Why is "link text" not allowed to "contain other links"?

Spec 0.27 quite clearly states:

Links may not contain other links, at any level of nesting. If multiple otherwise valid link definitions appear nested inside each other, the inner-most definition is used.

However, “link text” is apparently allowed to contain “autolinks”, see babelmark2 (Pandoc is one of the very few implementations that don’t allow that).

This seems inconsistent to me, and I think it would help if the reason were mentioned in the spec. Or is it and I just didn’t find it?

If there is no reason, this rule should be removed from the spec.

For the record: Markdown.pl, Pandoc and quite a few others seem to favor the outer link and don’t parse the inner one and there are also quite a few implementations that parse both, see babelmark2.

1 Like

This is something that really needs a decision on principle.
See https://github.com/jgm/cmark/issues/193.

Perhaps allowing links inside link text across the board
would be the best solution.

1 Like

It would be unfortunate if we had to delay 1.0 over trivia like this, where simply coming down on one side or the other is all that’s needed since there is no “correct” answer.

1 Like

I’m surprised that it even allows autolinks, since nesting <a> elements is against HTML spec – browsers don’t even render it correctly. So why support it at all?

edit: don’t know… I’m probably being too pedantic. I guess it’s a good UX, since users don’t know or don’t care about HTML spec.

2 Likes

Since there seems to be no justification for the current inconsistent behavior, we might as well change it before 1.0, shall we?

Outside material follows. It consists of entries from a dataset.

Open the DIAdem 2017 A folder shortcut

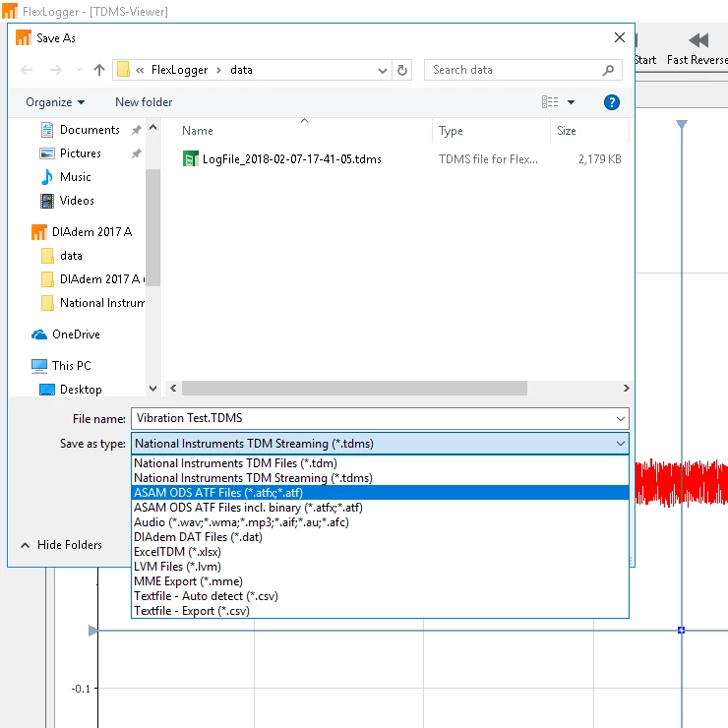tap(91, 232)
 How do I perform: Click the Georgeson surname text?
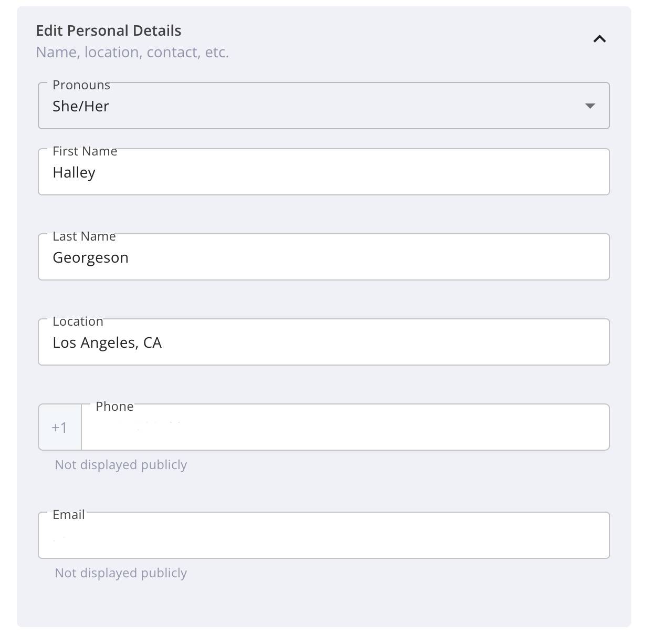coord(90,258)
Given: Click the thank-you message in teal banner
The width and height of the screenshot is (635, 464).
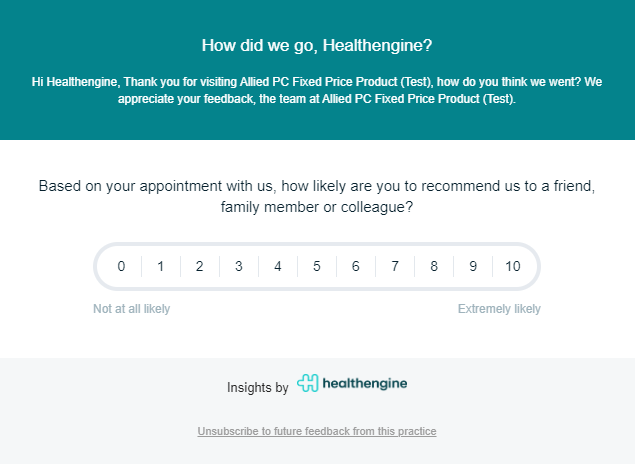Looking at the screenshot, I should [317, 89].
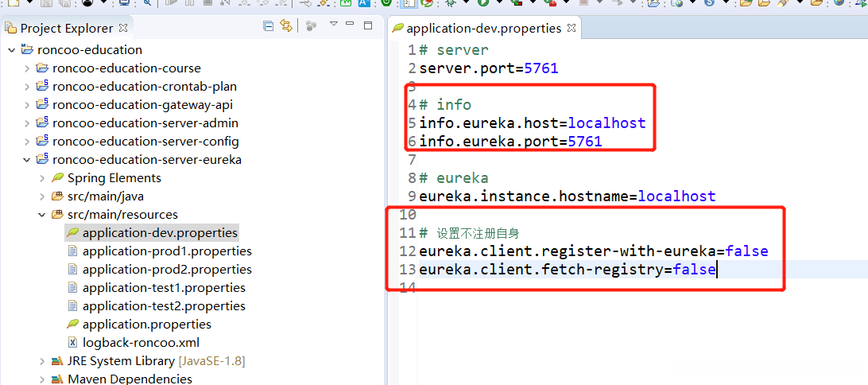Image resolution: width=868 pixels, height=385 pixels.
Task: Toggle Link with Editor in Project Explorer
Action: 285,26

In total, I see 4 options:

  1. Keep it as is. Totally inconsistent, against HTML spec.
  2. Just allow arbitrary inline nodes, including links and whatever else, no exceptions. Very simple rule to remember, simple to implement. Apparently against the HTML spec, but is this really a problem?
  3. Don’t allow “link text” to contain any links at all. If there is an inner link, the outer markup is ignored. Valid HTML.
  4. Don’t allow any links to be inside “link text”. The outer markup gets converted to a link, the inner markup is ignored. Valid HTML.

Is there another option?

For me, number 2 is the clear favorite here. Easiest rule, no exceptions, shorter spec, simpler implementation.

+++ Matthias Geier [May 06 17 10:28 ]:

mgeier [1]mgeier
May 6

Since there seems to be no justification for the current inconsistent
behavior, we might as well change it before 1.0, shall we?

In total, I see 4 options:

  1. Keep it as is. Totally inconsistent, against HTML spec.
  2. Just allow arbitrary inline nodes, including links and whatever
    else, no exceptions. Very simple rule to remember, simple to
    implement. Apparently against the HTML spec, but is this really a
    problem?
  3. Don’t allow “link text” to contain any links at all. If there is an
    inner link, the outer markup is ignored. Valid HTML.
  4. Don’t allow any links to be inside “link text”. The outer markup
    gets converted to a link, the inner markup is ignored. Valid HTML.

Is there another option?

For me, number 2 is the clear favorite here. Easiest rule, no
exceptions, shorter spec, simpler implementation.

I think I also favor #2, though I need to think through the
changes that would be needed in the current parsing strategy
in the reference implications.

Note that we could always parse the interior links as links
in the AST, but then render them as regular text in HTML.
(Of course, that would make the examples in the spec a bit
confusing.)

1 Like

I don’t think “screw validity” is a good answer, here.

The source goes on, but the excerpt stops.